[DOCUMENT EXCERPT]
▼

Fortunately when we say ''native speakers'' in general, we can say ''nativos'' and it doesn't sound that weird, so we avoid making long sentences. Of course the context must be clear that we talk about languages, or ''nativo'' can mean other things, like a native person born in a certain region.


----------



## mataripis

*Tagalog: Mananalitang tunay     *Dumaget: manorotdi matud


----------



## inter1908

涼宮 said:


> The dictionary gives the term *rodowity użytkownik języka*.


 Nice one! I didn't know about it. It sounds too official though, I'd probably laugh if someone would use it in a conversation. Besides it's faster and easier to say "native speaker" than use this term. Good to know anyway.


----------



## rusita preciosa

mataripis said:


> *Tagalog: Mananalitang tunay *Dumaget: manorotdi matud


Could you provide literal translation in English since most people here do not speak Tagalog or Dumaget?


----------



## mataripis

rusita preciosa said:


> Could you provide literal translation in English since most people here do not speak Tagalog or Dumaget?


      Both statements say " The true speaker"


----------



## Explorer41

Orlin said:


> In Bulgarian we also use носители на езика but it is relatively rare (mainly in linguistic texts). Otherwise we use other expressions for describing this: тези, на които ... език е роден/ майчин is the most usual and literally means these/ those whom ... language is native/ maternal.


It's the same in Russian, in reality. I personally don't like the term "носитель языка", it reminds me partly of bureaucracy, partly of "disease carriers" ("переносчики заболеваний"). When wishing to describe such a person in casual circumstances, I use something like "люди, для которых ... язык родной", just as you do (the exact wording highly depends on a particular situation). So I feel too, I miss a term like "native speaker". Unfortunately we don't have a good word for a speaker (noun) -- that's where the trouble comes from.


----------



## terredepomme

Korean : 原語民


----------



## AutumnOwl

In Swedish you can also say _"Hon pratar svenska som en infödd" - "She speaks Swedish as an in-born/native"_


----------



## LilianaB

I agree with Inter. I think the term native speaker does not exist in any of the languages I speak, except English. You have to make a sentence or quite a long phrase to describe it. Some Polish linguists use this horrible term natywny.

▲

[DATASET CONTENT]
▼

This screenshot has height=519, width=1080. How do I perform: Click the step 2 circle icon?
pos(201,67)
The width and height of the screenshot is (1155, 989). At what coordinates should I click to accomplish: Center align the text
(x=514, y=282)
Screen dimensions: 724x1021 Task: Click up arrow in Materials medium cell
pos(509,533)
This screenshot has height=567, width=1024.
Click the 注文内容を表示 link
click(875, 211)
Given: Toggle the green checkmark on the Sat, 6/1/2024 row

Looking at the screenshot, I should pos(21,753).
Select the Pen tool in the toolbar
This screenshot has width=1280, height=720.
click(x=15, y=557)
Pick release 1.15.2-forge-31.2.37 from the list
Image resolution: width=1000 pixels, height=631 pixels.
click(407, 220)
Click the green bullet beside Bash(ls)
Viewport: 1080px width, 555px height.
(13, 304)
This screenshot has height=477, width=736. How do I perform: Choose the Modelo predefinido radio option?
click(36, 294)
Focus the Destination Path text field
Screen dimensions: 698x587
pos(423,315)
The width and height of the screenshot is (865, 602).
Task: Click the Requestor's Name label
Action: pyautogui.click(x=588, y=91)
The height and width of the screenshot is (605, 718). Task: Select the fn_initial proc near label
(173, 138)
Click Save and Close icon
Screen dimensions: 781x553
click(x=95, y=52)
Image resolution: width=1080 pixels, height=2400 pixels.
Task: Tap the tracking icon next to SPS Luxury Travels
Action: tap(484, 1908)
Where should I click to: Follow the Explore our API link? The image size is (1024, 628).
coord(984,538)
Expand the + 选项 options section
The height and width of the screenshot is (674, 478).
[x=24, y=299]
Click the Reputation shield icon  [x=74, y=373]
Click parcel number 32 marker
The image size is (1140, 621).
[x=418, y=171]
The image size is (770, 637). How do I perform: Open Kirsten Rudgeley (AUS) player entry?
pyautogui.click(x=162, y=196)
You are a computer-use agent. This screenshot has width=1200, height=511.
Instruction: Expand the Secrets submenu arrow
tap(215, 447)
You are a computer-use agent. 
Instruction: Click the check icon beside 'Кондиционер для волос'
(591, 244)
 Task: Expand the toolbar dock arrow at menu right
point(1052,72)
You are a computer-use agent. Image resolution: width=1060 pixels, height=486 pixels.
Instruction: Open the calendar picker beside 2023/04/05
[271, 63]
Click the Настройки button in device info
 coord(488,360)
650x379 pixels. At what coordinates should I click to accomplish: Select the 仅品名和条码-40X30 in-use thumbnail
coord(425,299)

▲

[EXERCISES TO COMPLETE]
**1.** In the forum thread, what literal English meaning does mataripis give for the Tagalog and Dumaget terms?
**2.** Write out the stretch of the forum thread from "## AutumnOwl" through "horrible term natywny.".

[SOLUTIONS PER TASK]
**1.** Both mean "The true speaker."

**2.**
## AutumnOwl

In Swedish you can also say _"Hon pratar svenska som en infödd" - "She speaks Swedish as an in-born/native"_


----------



## LilianaB

I agree with Inter. I think the term native speaker does not exist in any of the languages I speak, except English. You have to make a sentence or quite a long phrase to describe it. Some Polish linguists use this horrible term natywny.